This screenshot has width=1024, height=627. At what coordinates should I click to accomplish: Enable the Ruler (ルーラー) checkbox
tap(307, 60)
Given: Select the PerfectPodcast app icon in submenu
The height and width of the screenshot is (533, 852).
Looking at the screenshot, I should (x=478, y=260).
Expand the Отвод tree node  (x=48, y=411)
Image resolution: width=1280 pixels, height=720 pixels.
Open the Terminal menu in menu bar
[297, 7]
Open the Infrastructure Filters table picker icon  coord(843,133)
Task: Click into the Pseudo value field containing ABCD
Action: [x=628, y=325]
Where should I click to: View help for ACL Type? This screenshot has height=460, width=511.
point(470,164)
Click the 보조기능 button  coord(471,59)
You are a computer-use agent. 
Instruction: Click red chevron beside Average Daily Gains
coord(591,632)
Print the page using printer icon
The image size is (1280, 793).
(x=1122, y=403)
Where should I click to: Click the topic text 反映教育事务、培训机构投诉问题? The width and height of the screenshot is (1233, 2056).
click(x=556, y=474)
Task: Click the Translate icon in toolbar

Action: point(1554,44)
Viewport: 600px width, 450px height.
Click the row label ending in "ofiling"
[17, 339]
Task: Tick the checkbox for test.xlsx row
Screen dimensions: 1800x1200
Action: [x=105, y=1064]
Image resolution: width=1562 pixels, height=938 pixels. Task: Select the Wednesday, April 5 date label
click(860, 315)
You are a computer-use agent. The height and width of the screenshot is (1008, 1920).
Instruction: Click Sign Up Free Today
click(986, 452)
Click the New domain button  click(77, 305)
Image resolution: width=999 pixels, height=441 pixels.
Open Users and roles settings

---+---

● **Task objective**: Format the lines above as a JSON list of strings, one string per line, omitting blank lines.

● **Reply to the exercise**:
[
  "This screenshot has width=1024, height=627. At what coordinates should I click to accomplish: Enable the Ruler (ルーラー) checkbox",
  "tap(307, 60)",
  "Given: Select the PerfectPodcast app icon in submenu",
  "The height and width of the screenshot is (533, 852).",
  "Looking at the screenshot, I should (x=478, y=260).",
  "Expand the Отвод tree node  (x=48, y=411)",
  "Image resolution: width=1280 pixels, height=720 pixels.",
  "Open the Terminal menu in menu bar",
  "[297, 7]",
  "Open the Infrastructure Filters table picker icon  coord(843,133)",
  "Task: Click into the Pseudo value field containing ABCD",
  "Action: [x=628, y=325]",
  "Where should I click to: View help for ACL Type? This screenshot has height=460, width=511.",
  "point(470,164)",
  "Click the 보조기능 button  coord(471,59)",
  "You are a computer-use agent. ",
  "Instruction: Click red chevron beside Average Daily Gains",
  "coord(591,632)",
  "Print the page using printer icon",
  "The image size is (1280, 793).",
  "(x=1122, y=403)",
  "Where should I click to: Click the topic text 反映教育事务、培训机构投诉问题? The width and height of the screenshot is (1233, 2056).",
  "click(x=556, y=474)",
  "Task: Click the Translate icon in toolbar",
  "Action: point(1554,44)",
  "Viewport: 600px width, 450px height.",
  "Click the row label ending in \"ofiling\"",
  "[17, 339]",
  "Task: Tick the checkbox for test.xlsx row",
  "Screen dimensions: 1800x1200",
  "Action: [x=105, y=1064]",
  "Image resolution: width=1562 pixels, height=938 pixels. Task: Select the Wednesday, April 5 date label",
  "click(860, 315)",
  "You are a computer-use agent. The height and width of the screenshot is (1008, 1920).",
  "Instruction: Click Sign Up Free Today",
  "click(986, 452)",
  "Click the New domain button  click(77, 305)",
  "Image resolution: width=999 pixels, height=441 pixels.",
  "Open Users and roles settings"
]